Often, after staring into Thor's zen chipmunk-like face, I am drawn to his belly. It is mesmerising. He looks like a boa constrictor that has swallowed a little baby pig. All animal comparisons aside, Thor looks so very much like me superficially. Dark hair. Olive skin. In the same way, he looks like Lucy with her dark hair and olive skin. But Lucy looked exactly like me in features, in coloring, in everything. Thor, on the other hand, looks exactly like Beezus in the face, who looks exactly like Sam. Now, when we are all out together, people say things like "What a beautiful family." It is like we suddenly look complete. Bea looks like Sam. Thor looks like me and Bea. To be honest, Bea looks so much like Sam, I think people were afraid to say things to us before. Strangers would ask me if I was her mother, then tell me she was beautiful. But Thor is our own little familial missing link tying each of us together. An obvious little combination of Sam and Bea and me.
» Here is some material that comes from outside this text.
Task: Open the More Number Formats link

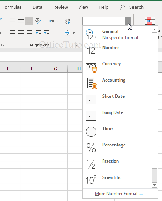Action: pyautogui.click(x=119, y=194)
Sam confessed to me that he chokes back tears when people remark about our family, because we are incomplete. No one can see Lucy. "We can't argue with a compliment, but we should argue," he said. "'No, we are not beautiful. Our daughter is dead. Lucy is not here.'"
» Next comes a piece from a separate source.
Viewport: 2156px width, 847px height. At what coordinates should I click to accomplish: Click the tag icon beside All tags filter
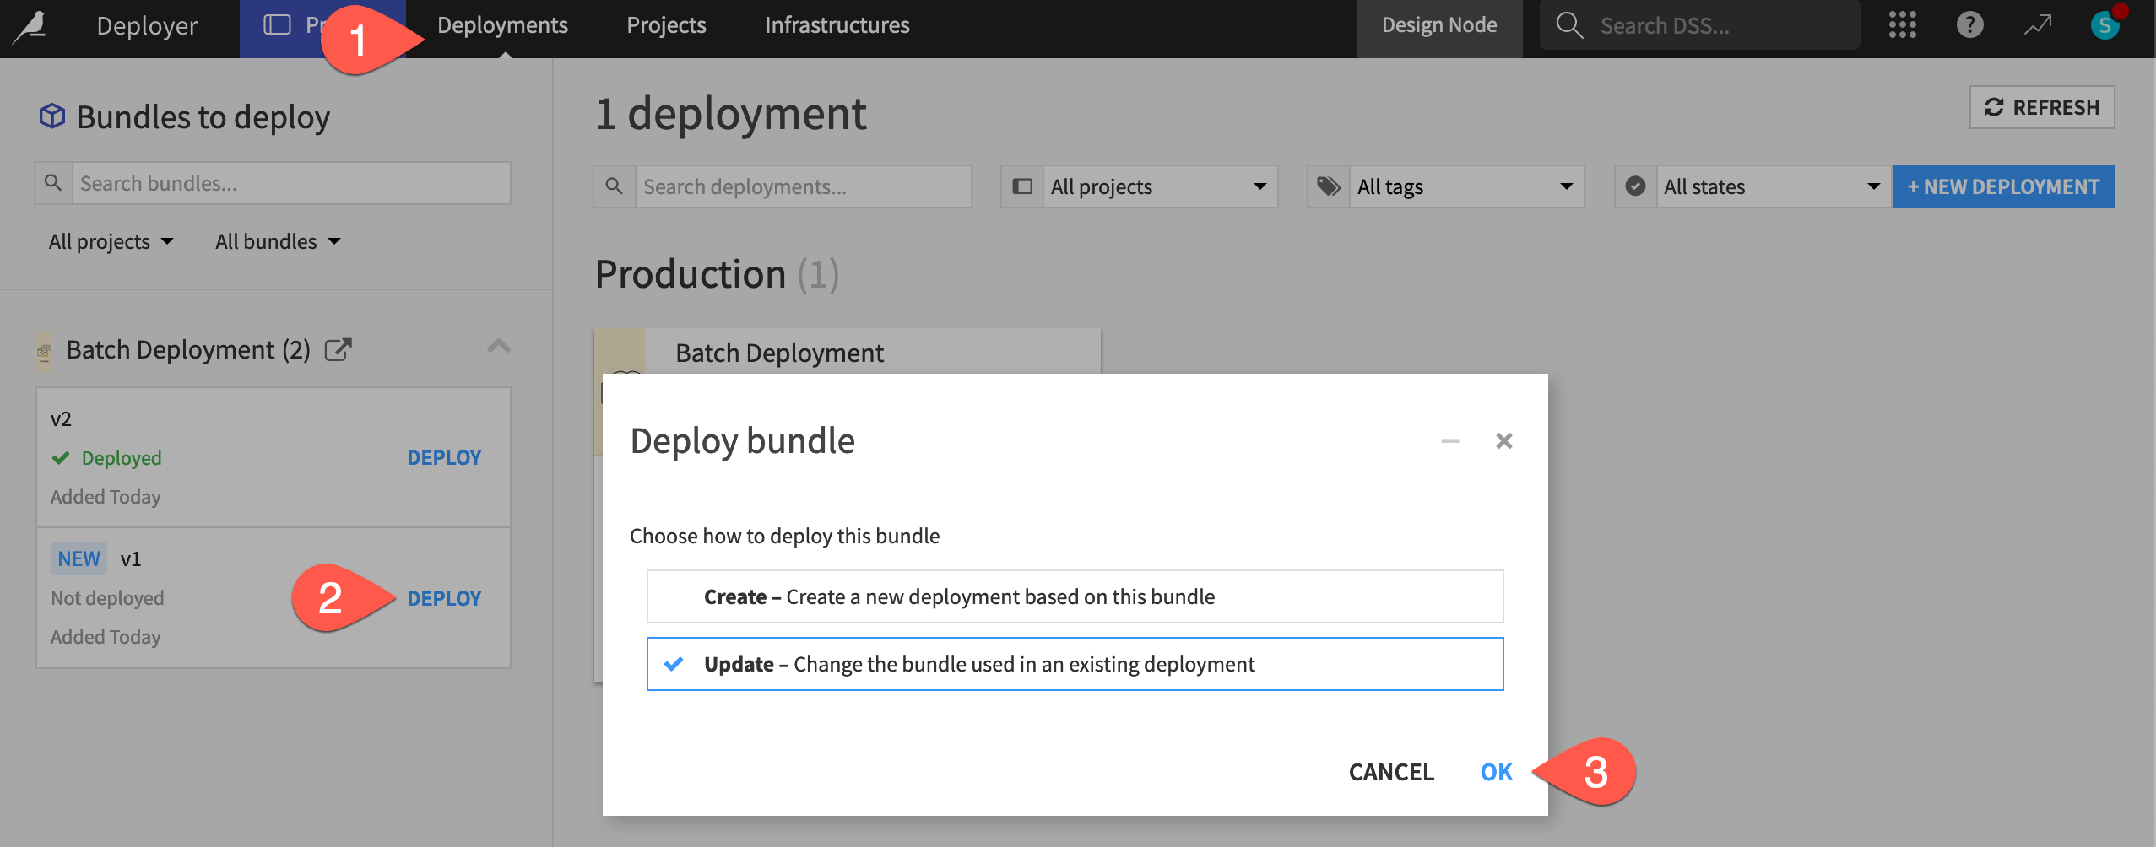coord(1328,186)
Without forethought, I responded, "But our family is beautiful because of Lucy. Lucy made our family beautiful. Lucy made our family look like this." And then I thought about what I said. It was perhaps the most positive thing I have said in seventeen months. She does make our family beautiful. And it made my mind wander to last summer when I was obsessed with finding joy in my daughter's life. But I was so mired in grief, so mired in sadness...her short life, her beautiful face, her perfect being, while wracking me with complete unconditional love, also made me blindingly sad. I couldn't think of Lucy and conjure smiles, and puppies, and balloons. I could only feel bereft. The only image I could conjure was abyss.
But Lucy made our family beautiful.
I do not care to engage in the Choose Your Own Adventure novel of my life. "If Lucy dies, turn to page 345. If Lucy doesn't die, turn to page 125." Lucy did die. Pages 125-344 were ripped out of our book. We never got to peek ahead and read how that path ends. Thor is here. And he fits in perfectly. Whatever magical combination of fate, sperm meeting egg, timing, careful planning and readiness for another pregnancy happened, Thor was born right when he was supposed to be born--into a family ready for his little monk-like spirit bearing stout.
I asked Bea the other day is she remembered a time without her brother, and she said no. Thor has always been here. And Lucy has always been here--the daughter we miss.
Thor in his papa's arms, getting ready for a bath.
Saralee, can you see your painting of the broken pier in the background?